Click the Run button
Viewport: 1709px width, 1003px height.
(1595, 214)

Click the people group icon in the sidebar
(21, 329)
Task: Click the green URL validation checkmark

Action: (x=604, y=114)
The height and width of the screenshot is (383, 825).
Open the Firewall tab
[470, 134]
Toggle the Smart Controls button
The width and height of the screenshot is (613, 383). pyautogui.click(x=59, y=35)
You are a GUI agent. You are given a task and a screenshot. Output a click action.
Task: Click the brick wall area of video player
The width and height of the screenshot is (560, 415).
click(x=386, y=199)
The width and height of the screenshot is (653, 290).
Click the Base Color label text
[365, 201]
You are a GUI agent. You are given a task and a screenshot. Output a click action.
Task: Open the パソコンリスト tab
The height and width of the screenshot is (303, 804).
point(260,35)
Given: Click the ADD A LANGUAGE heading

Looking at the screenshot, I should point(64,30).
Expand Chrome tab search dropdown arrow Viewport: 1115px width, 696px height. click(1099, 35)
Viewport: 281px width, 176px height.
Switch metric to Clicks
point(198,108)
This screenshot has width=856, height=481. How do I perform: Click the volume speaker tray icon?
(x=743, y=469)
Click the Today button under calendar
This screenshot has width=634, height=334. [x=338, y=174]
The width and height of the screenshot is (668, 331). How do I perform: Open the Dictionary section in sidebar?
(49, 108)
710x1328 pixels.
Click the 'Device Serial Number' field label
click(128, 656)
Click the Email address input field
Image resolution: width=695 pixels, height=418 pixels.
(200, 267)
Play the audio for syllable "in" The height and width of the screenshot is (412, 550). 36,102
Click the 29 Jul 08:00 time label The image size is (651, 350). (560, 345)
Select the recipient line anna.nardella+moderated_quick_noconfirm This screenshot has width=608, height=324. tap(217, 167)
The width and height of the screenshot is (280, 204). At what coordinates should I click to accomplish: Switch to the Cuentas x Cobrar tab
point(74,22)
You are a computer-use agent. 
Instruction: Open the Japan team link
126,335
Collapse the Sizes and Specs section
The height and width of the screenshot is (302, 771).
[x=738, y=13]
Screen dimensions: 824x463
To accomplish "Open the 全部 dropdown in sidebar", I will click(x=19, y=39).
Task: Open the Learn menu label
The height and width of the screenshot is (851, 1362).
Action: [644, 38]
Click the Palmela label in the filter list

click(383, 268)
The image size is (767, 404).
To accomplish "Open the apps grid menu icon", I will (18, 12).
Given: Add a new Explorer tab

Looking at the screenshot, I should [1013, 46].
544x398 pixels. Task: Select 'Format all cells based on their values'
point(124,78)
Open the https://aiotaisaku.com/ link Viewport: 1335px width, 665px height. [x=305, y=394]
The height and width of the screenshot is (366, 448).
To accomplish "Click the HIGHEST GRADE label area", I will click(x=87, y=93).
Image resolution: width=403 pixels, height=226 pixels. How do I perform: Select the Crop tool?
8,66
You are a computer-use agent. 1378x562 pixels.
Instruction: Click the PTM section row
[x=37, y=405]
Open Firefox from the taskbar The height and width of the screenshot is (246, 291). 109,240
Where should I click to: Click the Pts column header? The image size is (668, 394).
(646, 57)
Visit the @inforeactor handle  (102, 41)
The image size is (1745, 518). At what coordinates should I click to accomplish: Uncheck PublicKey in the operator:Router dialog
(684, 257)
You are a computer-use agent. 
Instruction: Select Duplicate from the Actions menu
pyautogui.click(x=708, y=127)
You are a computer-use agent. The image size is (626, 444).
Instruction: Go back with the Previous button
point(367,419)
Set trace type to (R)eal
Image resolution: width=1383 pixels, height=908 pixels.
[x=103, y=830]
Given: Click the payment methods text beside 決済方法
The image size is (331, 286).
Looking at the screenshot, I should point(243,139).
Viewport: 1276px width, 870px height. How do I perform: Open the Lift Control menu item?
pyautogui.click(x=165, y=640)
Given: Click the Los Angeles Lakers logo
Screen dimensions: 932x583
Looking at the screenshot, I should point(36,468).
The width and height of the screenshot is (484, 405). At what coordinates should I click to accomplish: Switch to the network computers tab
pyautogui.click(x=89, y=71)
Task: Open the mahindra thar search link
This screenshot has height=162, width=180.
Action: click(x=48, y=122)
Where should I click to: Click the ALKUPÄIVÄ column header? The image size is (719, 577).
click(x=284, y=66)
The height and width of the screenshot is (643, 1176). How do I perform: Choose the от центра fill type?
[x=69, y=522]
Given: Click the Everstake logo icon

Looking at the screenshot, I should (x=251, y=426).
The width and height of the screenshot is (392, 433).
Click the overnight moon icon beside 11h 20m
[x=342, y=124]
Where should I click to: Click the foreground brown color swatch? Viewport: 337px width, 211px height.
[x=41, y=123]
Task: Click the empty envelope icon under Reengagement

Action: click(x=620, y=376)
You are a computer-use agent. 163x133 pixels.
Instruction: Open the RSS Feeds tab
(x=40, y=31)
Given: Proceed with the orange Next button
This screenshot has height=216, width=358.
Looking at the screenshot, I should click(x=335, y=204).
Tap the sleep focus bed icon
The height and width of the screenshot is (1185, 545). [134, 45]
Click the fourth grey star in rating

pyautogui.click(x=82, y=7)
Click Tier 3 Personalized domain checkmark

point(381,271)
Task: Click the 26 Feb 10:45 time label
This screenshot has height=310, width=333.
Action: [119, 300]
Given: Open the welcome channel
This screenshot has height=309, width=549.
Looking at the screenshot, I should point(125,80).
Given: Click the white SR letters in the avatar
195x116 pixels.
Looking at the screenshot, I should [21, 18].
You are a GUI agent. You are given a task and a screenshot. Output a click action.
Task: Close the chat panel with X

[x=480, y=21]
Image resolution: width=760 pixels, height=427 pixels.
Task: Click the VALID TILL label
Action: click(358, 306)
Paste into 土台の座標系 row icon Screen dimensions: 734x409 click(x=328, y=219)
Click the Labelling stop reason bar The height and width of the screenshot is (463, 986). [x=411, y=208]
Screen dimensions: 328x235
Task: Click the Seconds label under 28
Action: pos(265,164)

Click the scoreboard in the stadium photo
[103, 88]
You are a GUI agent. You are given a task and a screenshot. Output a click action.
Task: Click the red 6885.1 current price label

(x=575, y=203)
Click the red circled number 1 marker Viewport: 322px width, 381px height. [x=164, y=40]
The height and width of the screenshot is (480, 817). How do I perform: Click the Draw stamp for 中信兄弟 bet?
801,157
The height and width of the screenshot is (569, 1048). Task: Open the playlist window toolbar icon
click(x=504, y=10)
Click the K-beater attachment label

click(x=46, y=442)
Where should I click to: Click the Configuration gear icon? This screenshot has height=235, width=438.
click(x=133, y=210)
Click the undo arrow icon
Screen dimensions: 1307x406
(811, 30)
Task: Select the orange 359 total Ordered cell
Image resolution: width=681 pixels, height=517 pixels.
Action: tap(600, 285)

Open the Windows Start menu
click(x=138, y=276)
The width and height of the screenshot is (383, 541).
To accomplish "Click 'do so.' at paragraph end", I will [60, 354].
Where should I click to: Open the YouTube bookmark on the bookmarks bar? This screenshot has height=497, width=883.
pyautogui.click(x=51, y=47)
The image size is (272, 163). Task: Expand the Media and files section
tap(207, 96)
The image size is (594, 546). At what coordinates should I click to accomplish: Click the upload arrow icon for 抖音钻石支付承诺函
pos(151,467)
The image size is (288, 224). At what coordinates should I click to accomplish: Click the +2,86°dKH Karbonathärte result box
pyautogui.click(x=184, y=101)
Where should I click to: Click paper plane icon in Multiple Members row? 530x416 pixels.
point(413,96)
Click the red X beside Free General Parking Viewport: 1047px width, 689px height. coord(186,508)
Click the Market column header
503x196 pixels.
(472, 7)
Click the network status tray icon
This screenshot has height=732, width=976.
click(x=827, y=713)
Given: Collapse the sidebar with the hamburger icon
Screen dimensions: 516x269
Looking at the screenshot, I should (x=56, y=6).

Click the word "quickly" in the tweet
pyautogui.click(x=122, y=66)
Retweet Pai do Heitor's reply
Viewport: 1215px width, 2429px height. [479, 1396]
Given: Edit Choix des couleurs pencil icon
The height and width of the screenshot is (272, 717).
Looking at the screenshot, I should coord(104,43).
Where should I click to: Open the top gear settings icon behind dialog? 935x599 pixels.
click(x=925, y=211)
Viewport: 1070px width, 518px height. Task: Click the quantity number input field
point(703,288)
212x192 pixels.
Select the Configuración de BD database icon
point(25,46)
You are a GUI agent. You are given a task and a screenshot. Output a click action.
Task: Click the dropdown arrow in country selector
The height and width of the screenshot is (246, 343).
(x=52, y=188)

* * * * * * *

Filter by the word "orange": copy every line of the data that holds it.

Given: Proceed with the orange Next button
Task: Select the orange 359 total Ordered cell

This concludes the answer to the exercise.